The first tick mark is at 10 degrees Celsius. The function is C = x so the value is 10. Ten times μ equals ten millimeters. Measure to the ten millimeter mark from the origin and draw the tick mark.

The second tick is at 20 degrees, which comes to 20 millimeters. Repeat until all the tick marks are drawn.

Then pivot the ruler around the zero mark until it points left and drawn the negative degree marks. Now for the hard part. The first Fahrenheit tick mark is at 40. The function is 5/9 * ( F - 32 ) = x so the value is 4. Four times μ equals four millimeters. Measure to the four millimeter mark from the origin and draw the tick mark, labeling it with "40". You can see this in the upper section of the diagram.

The second tick is at 50 degrees, which comes to 10 millimeters. Repeat until all the tick marks are drawn. Then pivot the ruler around the zero mark until it points left and drawn the negative degree marks.
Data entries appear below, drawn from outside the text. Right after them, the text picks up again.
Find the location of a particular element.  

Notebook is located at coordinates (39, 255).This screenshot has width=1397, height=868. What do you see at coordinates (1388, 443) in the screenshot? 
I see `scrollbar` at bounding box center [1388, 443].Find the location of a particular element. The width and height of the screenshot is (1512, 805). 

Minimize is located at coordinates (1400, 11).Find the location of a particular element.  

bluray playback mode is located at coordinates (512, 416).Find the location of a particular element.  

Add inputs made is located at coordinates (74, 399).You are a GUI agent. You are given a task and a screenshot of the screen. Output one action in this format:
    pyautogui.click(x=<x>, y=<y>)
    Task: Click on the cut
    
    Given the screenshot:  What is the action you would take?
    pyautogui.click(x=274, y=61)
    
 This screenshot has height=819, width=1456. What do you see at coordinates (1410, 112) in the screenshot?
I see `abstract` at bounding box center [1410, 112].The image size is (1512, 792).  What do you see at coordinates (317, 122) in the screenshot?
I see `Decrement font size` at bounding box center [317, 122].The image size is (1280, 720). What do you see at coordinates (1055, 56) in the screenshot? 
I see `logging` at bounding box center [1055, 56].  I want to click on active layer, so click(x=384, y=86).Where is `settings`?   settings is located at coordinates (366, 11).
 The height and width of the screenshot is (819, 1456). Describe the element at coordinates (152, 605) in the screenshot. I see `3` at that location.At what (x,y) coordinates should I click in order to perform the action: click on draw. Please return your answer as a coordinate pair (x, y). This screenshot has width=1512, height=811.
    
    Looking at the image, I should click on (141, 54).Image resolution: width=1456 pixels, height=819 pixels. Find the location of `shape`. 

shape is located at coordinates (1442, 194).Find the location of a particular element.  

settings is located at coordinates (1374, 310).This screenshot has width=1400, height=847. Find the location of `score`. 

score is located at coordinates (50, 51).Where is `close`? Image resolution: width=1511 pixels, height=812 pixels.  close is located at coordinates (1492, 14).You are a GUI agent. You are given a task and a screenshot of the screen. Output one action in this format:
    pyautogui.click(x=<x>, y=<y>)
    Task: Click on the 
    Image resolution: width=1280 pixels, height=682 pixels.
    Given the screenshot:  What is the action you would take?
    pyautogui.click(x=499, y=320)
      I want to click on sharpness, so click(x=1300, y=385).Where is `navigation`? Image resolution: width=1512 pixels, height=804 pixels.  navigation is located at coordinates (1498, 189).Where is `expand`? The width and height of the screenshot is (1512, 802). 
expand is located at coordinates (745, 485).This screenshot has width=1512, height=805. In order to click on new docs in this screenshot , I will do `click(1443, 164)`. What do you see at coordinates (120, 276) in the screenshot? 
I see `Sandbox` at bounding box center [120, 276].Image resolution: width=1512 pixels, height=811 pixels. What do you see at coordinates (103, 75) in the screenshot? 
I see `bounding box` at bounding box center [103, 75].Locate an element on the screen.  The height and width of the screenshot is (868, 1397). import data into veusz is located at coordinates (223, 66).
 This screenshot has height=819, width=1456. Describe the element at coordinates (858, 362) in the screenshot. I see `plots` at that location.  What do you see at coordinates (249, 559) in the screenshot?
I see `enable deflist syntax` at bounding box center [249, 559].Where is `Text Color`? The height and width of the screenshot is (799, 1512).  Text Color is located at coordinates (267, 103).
A spread sheet makes this much easier.

 variableFahrenheit function5/9 * ( F - 32 ) μ * function(μ=1) -40 -40 -40 -30 -34 -34 -20 -29 -29 -10 -23 -23 0 -18 -18 10 -12 -12 20 -7 -7 30 -1 -1 40 4 4 50 10 10 60 16 16 70 21 21 80 27 27 90 32 32 100 38 38 110 43 43 120 49 49 130 54 54 140 60 60 150 66 66 160 71 71 170 77 77 180 82 82 190 88 88 200 93 93 210 99 99

Instead of using a ruler, one can draw it on graph paper. The vertical hot pink line is the origin. For a good appearance, follow the following style rules:

• Two or three lengths of stroke are enough to mark major divisions and subdivisions. The shortest strokes should be one-half the length of the longest.
• The longest stroke shouldn't exceed 5 millimeters.
• Graduations should not be closer together than 2.5 millimeters.
• Graduations should be perpendicular to the line being marked, no matter how curved it is.
• Numbers labeling the graduation may be parallel or perpendicular to the line axis, preferably perpendicular. Numbers should not be closer than about 12 millimeters on a standard sized sheet of paper.
• A label including the symbols in the equation should be placed neatly along each scale. The meaning and value of the units should be included.
• A title should be included. The title should state what the equation represents and the actual equation should be included.
• If the nomogram is complicated, with several scales, a key demonstrating the proper order of scale use should be included.